When prosaic alignment engineers attempts to generate helpful, honest, and harmless (HHH) GPT instances, they are largely attempting to constrain which products can be instantiated on their platform.

GPTs Impact on X-Risk

I do not believe that GPT is a likely x-risk. In particular, I believe GPT has demonstrated that near-human-level AI is a possible steady state for multiple years. The order of magnitude of data left to consume may be low and lower quality. After someone bites the multilingual bullet, transcribes YouTube, and feeds in all the WeChat conversations China has stored, there don’t seem to be many opportunities to double your corpus. It is reasonable to believe that GPT may end up only capable of simulating Feynman, and not capable of simulating a person 100x smarter than Feynman.
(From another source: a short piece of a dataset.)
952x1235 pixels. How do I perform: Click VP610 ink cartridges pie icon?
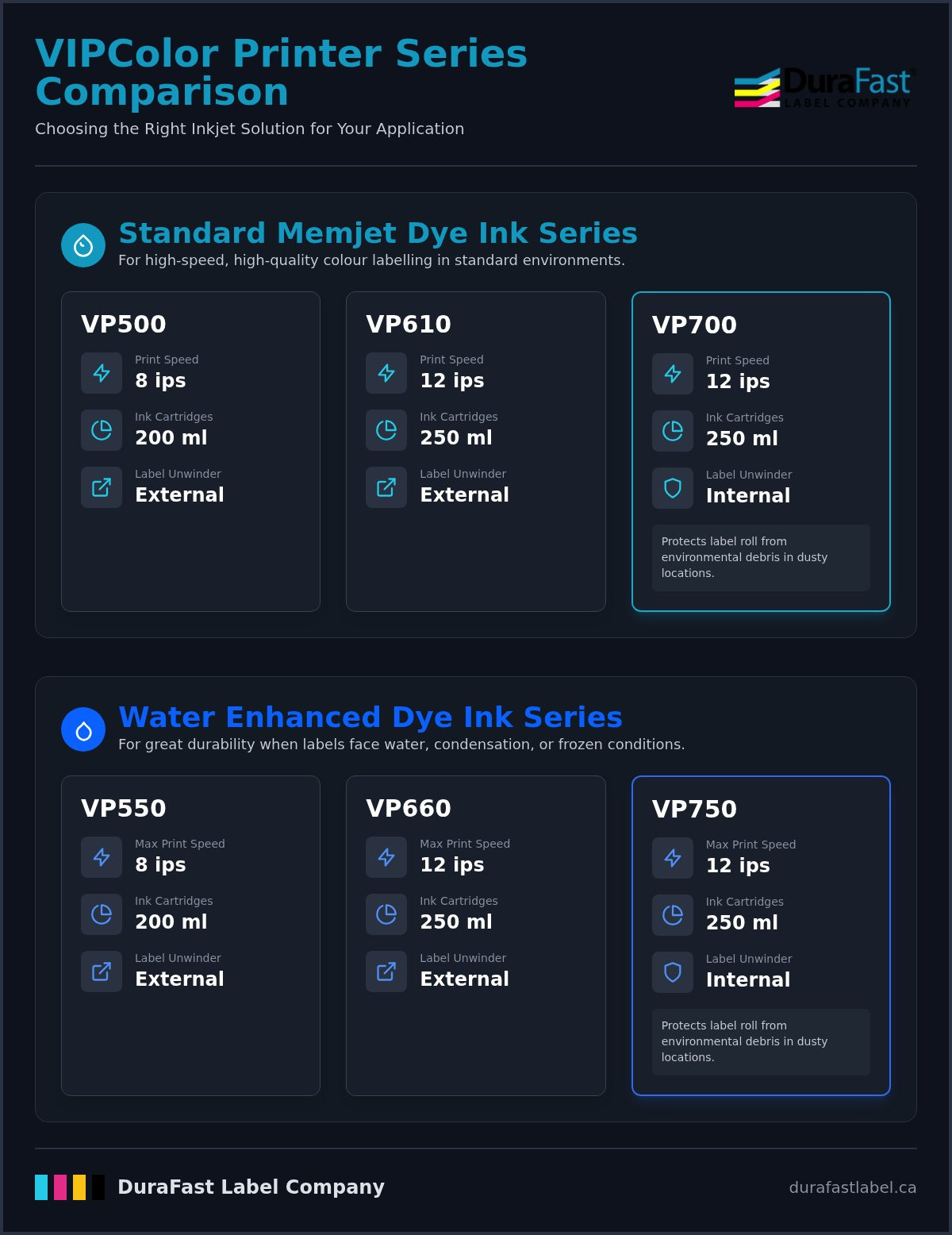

As GPT is a profitable platform, we should expect capability companies to divert time and resources into training better GPTs and making GPT based products. InstructGPT does not say the N word as often.

This does not lower X-Risk from RLHF. Indeed, as many “alignment” focused teams (staffed to a perfunctory level that absolves executives of guilt) are working on the “please GPT stop saying the N word” problem, the total energy towards X-Risk mitigation might drop. Additionally, as the most safety focused labs are drawn to GPT alignment and capabilities, companies working on orthogonal designs might be first to launch the training run that kills us.